On a recent podcast, we interviewed a hacker who contracts with large companies to test their security. A recent engagement seemed to be the first time they could not break into a network. They could not find any way in. They were going to make good on their guarantee of no cost if they could not break in, then they found it: one lonely printer that was exposed to the internet and configured to send “toner out” notifications to the purchasing department. The hacker was able to get into that printer. (The IT department had used an administrator-level account to send these messages from, so now they had administrator credentials. With that information, they were able to access the entire network, all because someone used an account in a place they shouldn’t have.) All this is to say that, if you think your network is more secure than any other network, you should seriously reconsider.

So, back to SharePoint and OneDrive. They can both meet the needs of most use-cases for local file servers. (As an example, we have architects using AutoCAD every day on SharePoint.) There are so many other benefits. Auditing is built into SharePoint. Everything that is done on SharePoint is reviewable, who did it and when. Versioning is built in, and it is trivial to go back to an older version. If you use Office, not only is versioning included, but you can team-edit at the same time from anywhere in the world. Plus, you can access all your files when you need them where you need them from any web browser, tablet or cell phone or, of course, your computer. There are tools to let you delve into what everyone has been working on and get notified when things are updated. There is even a team collaboration hub all built right in. For additional security and control, an administrator can revoke access to files and remove the files from a user’s computer. Users can also be prevented from sharing documents outside your organization.

There are a few exceptions to what you can put on SharePoint. For example, if you use QuickBooks (not the online edition), it needs to be shared from a local machine on your network. The same goes for most non-cloud databases, such as Microsoft Access, or installed software for specific applications or industries.

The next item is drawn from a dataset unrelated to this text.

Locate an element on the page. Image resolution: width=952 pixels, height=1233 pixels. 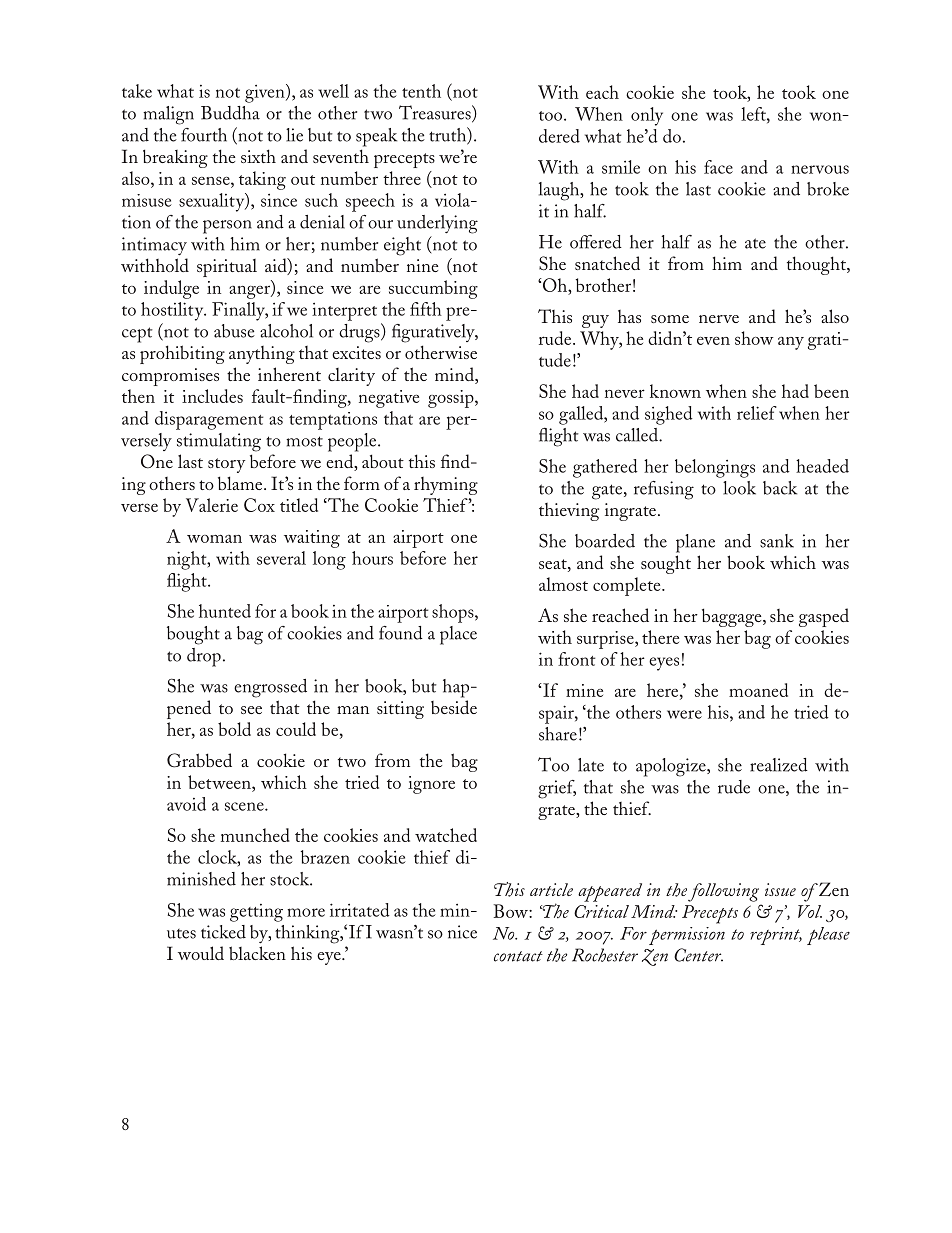
negative is located at coordinates (389, 399).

Migrating to SharePoint can bring the best tools used by the world’s most successful corporations to your company today at a very low cost. SaviorLabs is here to help make sure your migration goes well and that your team is able to work without skipping a beat. And, as an added benefit, we will probably even be able to retire your old file server too.

I hope this article has been informative and has piqued your interest in the benefits of moving to cloud-based computing.